An increase in algal growth resulting from increased nutrient loadings can affect the food webs of aquatic ecosystems, including the macrobenthic component. For example, increased productivity of periphyton in small streams will shift the macrobenthic community to one that is dominated by species, such as gastropod snails and other algal grazers and scrapers, that use algal mats for food and habitat. Increased algal growth also means increased algal decomposition and increased production of fine organic particles, which, in turn, may greatly increase the densities of filter-feeding macrobenthos, such as the larvae of black flies.

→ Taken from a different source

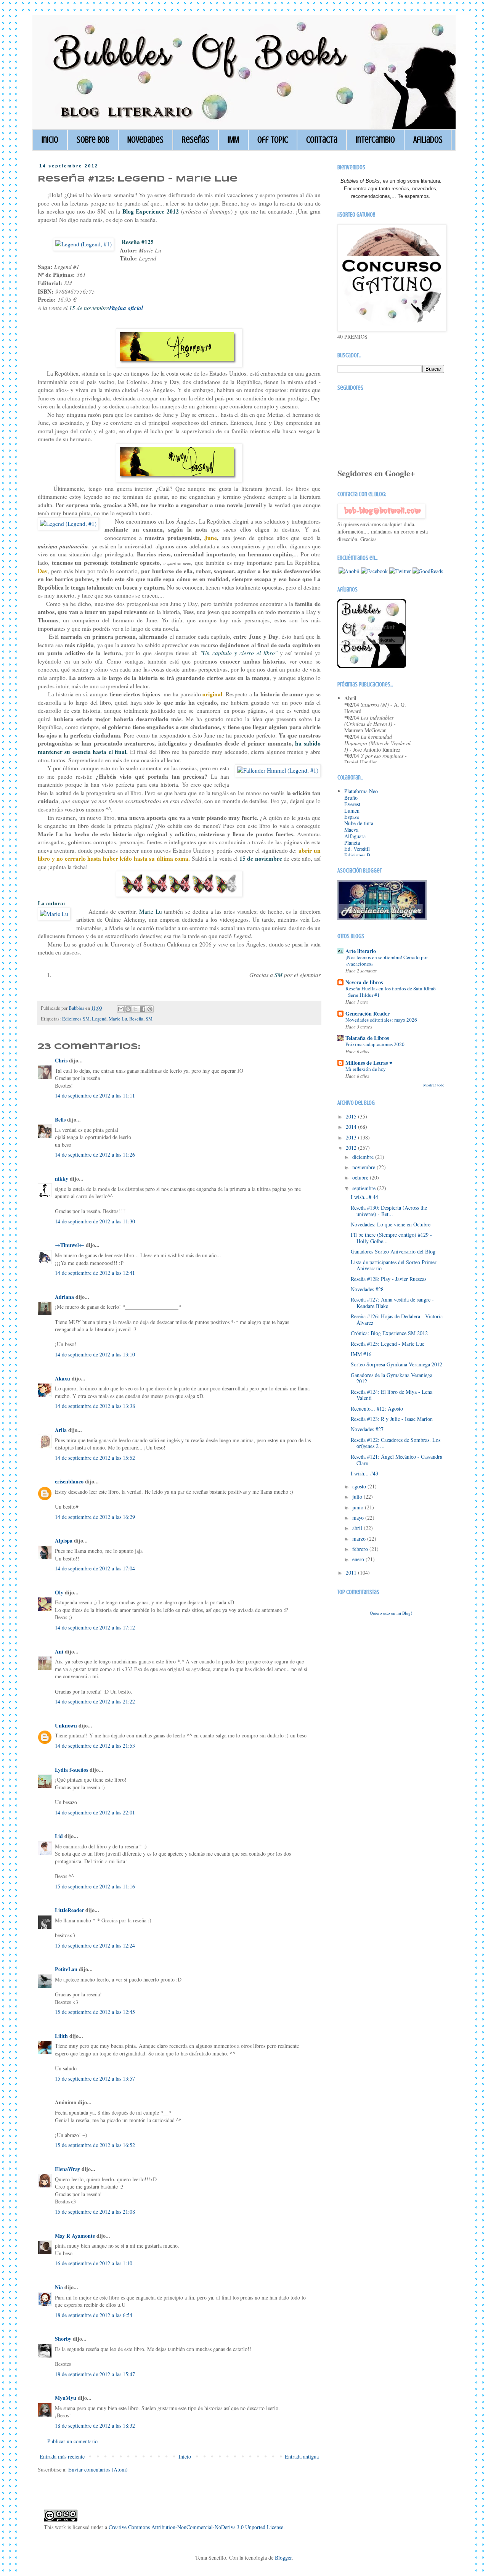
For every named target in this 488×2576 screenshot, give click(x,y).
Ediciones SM (76, 1019)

| Macroinvertebrate metric | Expected response to increased nutrients | Description |
|---|---|---|
| EPT taxa (RA or richness) | Decrease | Ephemeroptera (mayfly), Plecoptera (stonefly), and Trichoptera (caddisfly) larvae represent taxa that often decrease with increases in many types of stress, including nutrient enrichment (Klemm et al. 2003). |
| Mollusca and Crustacea (RA or richness) | Increase | Mollusks, such as gastropod snails and fingernail clams, and crustaceans, such as amphipods or isopods are tolerant of nutrient enrichment (Griffith et al. 2005). |
| Most dominant taxa (RA) | Increase | Reduced diversity and uneven distribution of individuals among taxa is characteristic of increased stress, including nutrient enrichment (Barbour et al. 1996). |
| Tanytarsini (RA or richness) | Decrease | This tribe of Chironomidae is generally considered intermediate in tolerance to stressors, such as nutrients (Deshon 1995). |
| Grazers and Scrapers (RA or richness) | Increase | Grazers and Scrapers feed on the increased algal production associated with nutrient enrichment (Barbour et al. 1999). |
| Sensitive species (RA or richness) | Decrease | Sensitive species decrease in response to increased stress, including nutrient enrichment (Miltner and Rankin 1998). |
| Tolerant species (RA) | Increase | More tolerant species may increase in abundance in response to decreases in sensitive species as result of nutrient enrichment (Miltner and Rankin 1998). |
Excess macrophytes or algae can alter habitats for both fish and macroinvertebrates by taking up space and altering substrate surfaces. Excess algae can contribute to turbidity, which interferes with sight-feeding fish (see Sediments module).
Site evidence that supports excluding nutrients as a candidate cause
There are no site observations that specifically provide evidence of the absence of nutrients. General reasons for excluding a candidate from the list are described in Step 2 of the Step-by-Step guide and in Tips for Listing Candidate Causes.
We strongly caution against using benchmarks of effects (e.g., water quality criteria) as evidence for excluding nutrients from your initial list of candidate causes, because different species have different nutrient requirements and different sites have different naturally occurring levels of nutrients.